LETTRE DE SA SAINTETÉ LE PAPE LÉON XIII
A S. M. WILHELMINA, REINE DES PAYS-BAS*
Majesté,
Nous ne pouvons qu'avoir pour agréable la lettre par laquelle Votre Majesté Nous faisant part de la réunion, dans la Capitale de son royaume, de la Conférence pour la paix, a eu l'attention de solliciter pour cette assemblée Notre appui moral.
Nous Nous empressons d'exprimer Nos vives sympathies, soit pour l'Auguste initiateur de la Conférence et pour Votre Majesté qui s'est empressée de donner à celle-ci une honorable hospitalité, soit pour le but éminemment moral et bienfaisant auquel tendent les travaux qui déjà y sont inaugurés.
Pour de telles entreprises Nous estimons qu' il entre tout spécialement dans Notre rôle non seulement de prêter un appui moral, mais d'y coopérer effectivement, car il s'agit d'un objet souverainement noble de sa nature, et intimement lié avec Notre Auguste ministère lequel, de par le divin Fondateur de l'Eglise, et en vertu de traditions bien de fois séculaires, possède une sorte de haute investiture comme médiateur de la paix.

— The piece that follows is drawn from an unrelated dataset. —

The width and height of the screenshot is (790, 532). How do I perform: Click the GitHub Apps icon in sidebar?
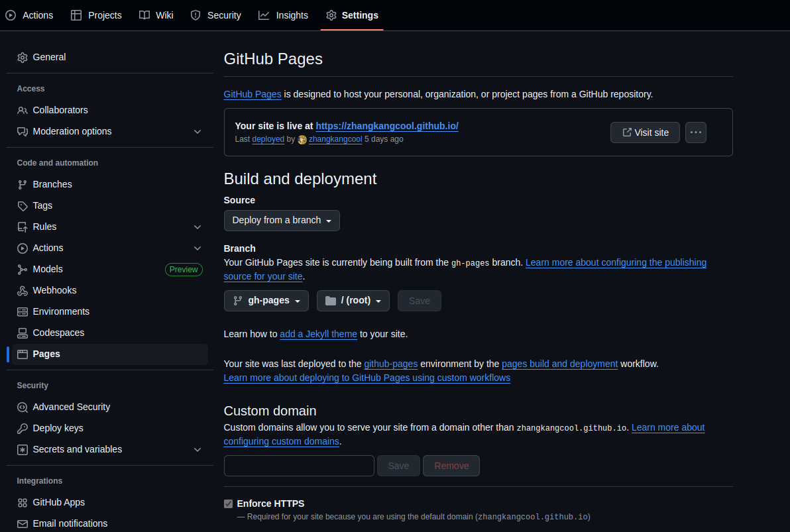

En effet l' autorité du Pontificat suprême dépasse les frontières des nations; elle embrasse tous les peuples, afin de les confédérer dans la vraie paix de l'Evangile; son action pour promouvoir le bien général de l'humanité s'élève au dessus des intérêts particuliers qu'ont en vue les divers chefs d'états, et mieux que personne elle sait incliner à la concorde tant de peuples au génie si divers.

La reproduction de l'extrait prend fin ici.